▸ Records contained in a dataset
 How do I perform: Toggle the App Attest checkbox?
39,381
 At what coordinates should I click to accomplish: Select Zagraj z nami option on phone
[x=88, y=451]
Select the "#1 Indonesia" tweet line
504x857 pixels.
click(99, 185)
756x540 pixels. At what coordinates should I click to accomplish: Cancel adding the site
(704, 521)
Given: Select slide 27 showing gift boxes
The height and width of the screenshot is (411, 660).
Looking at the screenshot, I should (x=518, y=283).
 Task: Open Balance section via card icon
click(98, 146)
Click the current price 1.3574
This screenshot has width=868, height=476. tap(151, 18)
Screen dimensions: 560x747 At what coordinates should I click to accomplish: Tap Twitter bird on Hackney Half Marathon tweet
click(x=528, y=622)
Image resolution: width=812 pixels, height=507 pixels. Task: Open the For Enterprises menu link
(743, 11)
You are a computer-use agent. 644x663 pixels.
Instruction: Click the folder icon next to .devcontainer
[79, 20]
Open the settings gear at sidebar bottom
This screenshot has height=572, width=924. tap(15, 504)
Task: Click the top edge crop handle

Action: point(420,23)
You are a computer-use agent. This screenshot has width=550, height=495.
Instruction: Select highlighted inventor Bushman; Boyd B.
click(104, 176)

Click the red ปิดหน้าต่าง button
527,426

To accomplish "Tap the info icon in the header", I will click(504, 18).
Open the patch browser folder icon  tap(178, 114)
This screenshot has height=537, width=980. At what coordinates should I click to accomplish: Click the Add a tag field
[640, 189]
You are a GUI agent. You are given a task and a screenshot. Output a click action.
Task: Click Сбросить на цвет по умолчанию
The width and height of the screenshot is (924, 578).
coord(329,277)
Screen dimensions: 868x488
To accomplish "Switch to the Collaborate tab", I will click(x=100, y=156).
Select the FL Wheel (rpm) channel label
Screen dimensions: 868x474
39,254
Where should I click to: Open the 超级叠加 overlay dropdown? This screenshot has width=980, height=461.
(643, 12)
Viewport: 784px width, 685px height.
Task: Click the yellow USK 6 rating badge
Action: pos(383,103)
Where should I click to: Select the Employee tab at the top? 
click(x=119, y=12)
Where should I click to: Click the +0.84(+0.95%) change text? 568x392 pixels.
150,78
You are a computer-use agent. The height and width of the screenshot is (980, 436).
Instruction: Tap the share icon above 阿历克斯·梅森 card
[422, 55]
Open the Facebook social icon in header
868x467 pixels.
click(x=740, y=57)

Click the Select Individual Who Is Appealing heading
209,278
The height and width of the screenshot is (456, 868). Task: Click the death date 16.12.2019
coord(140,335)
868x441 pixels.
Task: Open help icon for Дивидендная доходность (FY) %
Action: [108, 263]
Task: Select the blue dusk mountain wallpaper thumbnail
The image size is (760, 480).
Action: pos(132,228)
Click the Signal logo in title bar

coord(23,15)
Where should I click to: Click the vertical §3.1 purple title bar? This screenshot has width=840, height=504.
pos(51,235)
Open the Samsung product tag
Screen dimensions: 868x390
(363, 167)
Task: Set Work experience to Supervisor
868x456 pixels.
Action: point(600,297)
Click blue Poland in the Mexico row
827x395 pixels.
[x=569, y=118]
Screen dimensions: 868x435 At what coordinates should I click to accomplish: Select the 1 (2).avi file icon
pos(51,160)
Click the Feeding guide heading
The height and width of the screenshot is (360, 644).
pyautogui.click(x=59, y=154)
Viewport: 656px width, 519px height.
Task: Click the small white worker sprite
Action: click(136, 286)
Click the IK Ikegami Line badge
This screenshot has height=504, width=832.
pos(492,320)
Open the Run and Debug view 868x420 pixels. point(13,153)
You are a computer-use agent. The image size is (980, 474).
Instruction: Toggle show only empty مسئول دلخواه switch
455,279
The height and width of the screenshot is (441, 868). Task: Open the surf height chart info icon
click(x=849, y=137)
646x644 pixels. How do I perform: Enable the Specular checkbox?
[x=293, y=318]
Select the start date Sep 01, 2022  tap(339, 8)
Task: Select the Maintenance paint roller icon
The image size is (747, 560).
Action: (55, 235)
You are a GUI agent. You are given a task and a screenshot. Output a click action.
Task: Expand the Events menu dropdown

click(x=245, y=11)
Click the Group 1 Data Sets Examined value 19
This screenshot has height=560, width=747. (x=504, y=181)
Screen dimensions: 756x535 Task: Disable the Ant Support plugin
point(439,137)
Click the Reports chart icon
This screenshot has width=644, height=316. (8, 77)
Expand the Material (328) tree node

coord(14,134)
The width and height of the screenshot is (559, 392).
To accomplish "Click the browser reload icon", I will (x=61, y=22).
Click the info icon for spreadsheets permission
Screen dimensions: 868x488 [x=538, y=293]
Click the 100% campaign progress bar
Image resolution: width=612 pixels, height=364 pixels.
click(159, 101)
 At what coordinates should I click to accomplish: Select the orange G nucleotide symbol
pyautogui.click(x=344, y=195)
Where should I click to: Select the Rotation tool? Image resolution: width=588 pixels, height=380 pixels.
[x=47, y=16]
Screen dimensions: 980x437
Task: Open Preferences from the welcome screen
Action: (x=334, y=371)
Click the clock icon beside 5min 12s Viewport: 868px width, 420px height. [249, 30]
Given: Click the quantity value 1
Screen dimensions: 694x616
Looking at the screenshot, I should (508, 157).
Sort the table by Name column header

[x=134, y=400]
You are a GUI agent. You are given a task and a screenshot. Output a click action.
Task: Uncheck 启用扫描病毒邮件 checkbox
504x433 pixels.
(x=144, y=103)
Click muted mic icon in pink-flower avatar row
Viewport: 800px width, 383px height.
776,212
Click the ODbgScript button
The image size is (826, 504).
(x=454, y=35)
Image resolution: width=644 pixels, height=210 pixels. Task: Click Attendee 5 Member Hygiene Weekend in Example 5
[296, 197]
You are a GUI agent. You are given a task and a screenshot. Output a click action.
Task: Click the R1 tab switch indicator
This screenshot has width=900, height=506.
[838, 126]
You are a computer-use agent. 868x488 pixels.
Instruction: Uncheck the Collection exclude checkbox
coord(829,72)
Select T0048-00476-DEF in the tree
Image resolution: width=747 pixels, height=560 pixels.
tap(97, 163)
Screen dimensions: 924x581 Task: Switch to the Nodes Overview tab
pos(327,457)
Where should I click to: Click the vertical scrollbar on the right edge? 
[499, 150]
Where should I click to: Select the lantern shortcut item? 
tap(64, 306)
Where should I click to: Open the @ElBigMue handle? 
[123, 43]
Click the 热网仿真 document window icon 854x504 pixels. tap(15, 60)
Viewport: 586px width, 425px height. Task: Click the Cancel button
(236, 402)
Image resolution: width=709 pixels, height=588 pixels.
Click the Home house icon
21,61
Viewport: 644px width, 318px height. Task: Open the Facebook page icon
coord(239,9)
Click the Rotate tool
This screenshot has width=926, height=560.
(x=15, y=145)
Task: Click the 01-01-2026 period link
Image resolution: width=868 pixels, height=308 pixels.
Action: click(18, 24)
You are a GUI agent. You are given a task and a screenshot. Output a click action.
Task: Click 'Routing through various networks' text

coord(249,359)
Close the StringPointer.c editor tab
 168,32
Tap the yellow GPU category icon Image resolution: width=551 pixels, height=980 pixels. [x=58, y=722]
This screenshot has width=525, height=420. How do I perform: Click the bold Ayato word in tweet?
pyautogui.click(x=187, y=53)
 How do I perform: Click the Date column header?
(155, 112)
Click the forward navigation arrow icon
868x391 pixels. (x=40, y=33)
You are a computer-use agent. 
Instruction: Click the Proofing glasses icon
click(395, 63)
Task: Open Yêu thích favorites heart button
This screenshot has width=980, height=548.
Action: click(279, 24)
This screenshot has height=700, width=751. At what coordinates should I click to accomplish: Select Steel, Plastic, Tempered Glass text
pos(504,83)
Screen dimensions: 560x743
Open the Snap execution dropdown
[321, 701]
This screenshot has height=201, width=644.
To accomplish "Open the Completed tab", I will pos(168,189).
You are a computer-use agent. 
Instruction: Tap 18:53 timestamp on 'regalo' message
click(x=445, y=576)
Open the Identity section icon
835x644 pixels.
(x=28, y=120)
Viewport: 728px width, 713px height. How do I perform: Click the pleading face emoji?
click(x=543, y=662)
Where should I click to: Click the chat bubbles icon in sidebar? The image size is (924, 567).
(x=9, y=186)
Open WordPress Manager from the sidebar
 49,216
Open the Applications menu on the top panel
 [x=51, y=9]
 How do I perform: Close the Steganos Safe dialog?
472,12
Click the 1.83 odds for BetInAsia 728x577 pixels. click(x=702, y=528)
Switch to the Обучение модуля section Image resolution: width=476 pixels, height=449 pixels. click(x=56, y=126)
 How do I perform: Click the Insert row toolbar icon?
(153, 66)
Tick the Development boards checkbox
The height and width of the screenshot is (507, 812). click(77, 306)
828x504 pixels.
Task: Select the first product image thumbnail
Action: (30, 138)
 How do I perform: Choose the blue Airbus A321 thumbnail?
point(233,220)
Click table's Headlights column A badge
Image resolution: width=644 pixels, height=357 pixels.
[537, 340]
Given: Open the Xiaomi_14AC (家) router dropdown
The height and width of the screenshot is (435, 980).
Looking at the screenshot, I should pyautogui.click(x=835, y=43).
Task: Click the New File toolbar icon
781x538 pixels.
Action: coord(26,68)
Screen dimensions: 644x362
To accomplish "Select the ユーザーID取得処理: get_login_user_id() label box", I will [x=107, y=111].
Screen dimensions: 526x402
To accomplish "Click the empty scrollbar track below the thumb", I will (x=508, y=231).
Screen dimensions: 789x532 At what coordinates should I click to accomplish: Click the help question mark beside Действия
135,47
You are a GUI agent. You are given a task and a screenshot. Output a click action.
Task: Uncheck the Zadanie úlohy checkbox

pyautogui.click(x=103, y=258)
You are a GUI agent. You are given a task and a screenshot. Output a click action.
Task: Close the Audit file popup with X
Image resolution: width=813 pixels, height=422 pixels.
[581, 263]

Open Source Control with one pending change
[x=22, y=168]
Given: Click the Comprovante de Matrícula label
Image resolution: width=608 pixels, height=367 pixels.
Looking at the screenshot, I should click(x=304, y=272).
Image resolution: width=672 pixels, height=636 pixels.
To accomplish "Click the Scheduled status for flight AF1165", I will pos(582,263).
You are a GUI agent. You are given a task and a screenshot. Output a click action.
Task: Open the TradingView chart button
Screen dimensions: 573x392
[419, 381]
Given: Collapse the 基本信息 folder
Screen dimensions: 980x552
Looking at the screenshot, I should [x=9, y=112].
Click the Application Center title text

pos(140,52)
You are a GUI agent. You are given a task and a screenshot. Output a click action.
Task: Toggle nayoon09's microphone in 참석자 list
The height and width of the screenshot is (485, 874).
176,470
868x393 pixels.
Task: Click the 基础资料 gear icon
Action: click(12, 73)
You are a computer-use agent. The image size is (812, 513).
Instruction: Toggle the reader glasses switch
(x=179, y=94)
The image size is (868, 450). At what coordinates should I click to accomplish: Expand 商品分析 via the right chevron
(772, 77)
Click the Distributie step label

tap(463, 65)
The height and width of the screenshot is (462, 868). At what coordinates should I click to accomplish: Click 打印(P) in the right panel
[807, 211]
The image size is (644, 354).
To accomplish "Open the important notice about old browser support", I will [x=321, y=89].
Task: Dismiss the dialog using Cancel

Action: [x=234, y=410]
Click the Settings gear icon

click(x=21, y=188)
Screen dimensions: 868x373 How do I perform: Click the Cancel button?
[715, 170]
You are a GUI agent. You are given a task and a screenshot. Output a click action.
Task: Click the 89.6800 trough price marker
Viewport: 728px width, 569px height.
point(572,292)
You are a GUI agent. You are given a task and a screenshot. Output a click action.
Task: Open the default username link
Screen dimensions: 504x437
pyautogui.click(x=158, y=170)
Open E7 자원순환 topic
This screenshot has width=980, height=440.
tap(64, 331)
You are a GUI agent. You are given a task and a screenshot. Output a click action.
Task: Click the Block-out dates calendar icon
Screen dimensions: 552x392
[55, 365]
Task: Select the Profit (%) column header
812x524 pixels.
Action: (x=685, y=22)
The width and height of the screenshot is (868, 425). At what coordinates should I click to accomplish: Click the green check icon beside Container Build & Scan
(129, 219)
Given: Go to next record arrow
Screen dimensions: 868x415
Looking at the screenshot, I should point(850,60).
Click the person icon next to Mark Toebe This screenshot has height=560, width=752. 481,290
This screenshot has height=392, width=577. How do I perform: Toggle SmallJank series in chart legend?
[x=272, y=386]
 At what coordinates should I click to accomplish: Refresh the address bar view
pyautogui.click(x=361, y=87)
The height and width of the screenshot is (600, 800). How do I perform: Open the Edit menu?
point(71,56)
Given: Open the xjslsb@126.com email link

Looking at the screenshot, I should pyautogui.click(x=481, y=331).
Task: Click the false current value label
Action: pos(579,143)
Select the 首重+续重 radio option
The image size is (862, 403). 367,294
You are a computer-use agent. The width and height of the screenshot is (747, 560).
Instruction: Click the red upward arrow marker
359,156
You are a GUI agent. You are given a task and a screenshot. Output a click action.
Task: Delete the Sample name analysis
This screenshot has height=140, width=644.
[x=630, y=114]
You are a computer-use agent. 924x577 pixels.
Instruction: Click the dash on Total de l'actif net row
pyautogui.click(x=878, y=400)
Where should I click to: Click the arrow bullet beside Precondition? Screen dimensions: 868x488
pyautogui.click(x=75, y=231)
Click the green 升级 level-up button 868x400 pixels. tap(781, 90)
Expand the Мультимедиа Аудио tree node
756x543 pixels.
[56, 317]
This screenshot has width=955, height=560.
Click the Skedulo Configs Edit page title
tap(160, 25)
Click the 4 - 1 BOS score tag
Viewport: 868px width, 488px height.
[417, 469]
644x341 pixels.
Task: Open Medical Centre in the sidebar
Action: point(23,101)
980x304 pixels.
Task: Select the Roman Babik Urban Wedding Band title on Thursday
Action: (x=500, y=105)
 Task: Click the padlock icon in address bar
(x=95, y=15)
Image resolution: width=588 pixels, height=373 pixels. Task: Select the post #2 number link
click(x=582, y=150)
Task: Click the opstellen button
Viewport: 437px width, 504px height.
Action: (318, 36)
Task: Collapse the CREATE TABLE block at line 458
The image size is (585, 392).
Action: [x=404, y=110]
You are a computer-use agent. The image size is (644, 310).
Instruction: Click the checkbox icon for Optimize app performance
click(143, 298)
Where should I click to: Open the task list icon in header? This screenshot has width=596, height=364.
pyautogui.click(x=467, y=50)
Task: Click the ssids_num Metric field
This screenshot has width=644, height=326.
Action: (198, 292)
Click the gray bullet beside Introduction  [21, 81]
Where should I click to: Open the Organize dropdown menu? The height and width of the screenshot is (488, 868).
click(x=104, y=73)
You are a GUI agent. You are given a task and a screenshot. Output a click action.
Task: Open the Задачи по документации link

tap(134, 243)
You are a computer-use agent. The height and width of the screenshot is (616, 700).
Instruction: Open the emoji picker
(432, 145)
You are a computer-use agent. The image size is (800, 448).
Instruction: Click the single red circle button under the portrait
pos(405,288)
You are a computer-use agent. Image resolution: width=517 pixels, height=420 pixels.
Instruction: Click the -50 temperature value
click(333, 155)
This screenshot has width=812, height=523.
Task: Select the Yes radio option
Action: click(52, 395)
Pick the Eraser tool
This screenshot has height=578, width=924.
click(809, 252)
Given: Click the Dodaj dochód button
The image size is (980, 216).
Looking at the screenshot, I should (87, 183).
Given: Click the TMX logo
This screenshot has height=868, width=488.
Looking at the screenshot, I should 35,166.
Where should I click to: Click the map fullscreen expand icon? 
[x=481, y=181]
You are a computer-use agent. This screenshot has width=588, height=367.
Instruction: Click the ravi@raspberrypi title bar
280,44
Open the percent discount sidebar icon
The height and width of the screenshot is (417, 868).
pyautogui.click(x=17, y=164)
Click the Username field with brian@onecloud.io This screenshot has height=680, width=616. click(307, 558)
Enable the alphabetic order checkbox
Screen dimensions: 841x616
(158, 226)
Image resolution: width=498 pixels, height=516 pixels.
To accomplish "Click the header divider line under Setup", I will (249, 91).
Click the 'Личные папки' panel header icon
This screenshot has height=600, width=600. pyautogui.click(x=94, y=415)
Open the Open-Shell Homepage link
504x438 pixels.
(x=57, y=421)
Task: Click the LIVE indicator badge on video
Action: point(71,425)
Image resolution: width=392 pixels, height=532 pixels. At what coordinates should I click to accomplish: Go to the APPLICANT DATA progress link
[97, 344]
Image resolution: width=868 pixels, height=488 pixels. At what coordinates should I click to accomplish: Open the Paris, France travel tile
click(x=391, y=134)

▸ HOW TO COMPLETE THIS TASK
Take the stretch of lines above from the one containing "Screen dimensions: 504x437" through the one containing "Click the person" and repeat it exactly, adding no other line.

▸ ANSWER BOX
Screen dimensions: 504x437
pyautogui.click(x=158, y=170)
Open E7 자원순환 topic
This screenshot has width=980, height=440.
tap(64, 331)
You are a GUI agent. You are given a task and a screenshot. Output a click action.
Task: Click the Block-out dates calendar icon
Screen dimensions: 552x392
[55, 365]
Task: Select the Profit (%) column header
812x524 pixels.
Action: (x=685, y=22)
The width and height of the screenshot is (868, 425). At what coordinates should I click to accomplish: Click the green check icon beside Container Build & Scan
(129, 219)
Given: Go to next record arrow
Screen dimensions: 868x415
Looking at the screenshot, I should point(850,60).
Click the person icon next to Mark Toebe This screenshot has height=560, width=752. 481,290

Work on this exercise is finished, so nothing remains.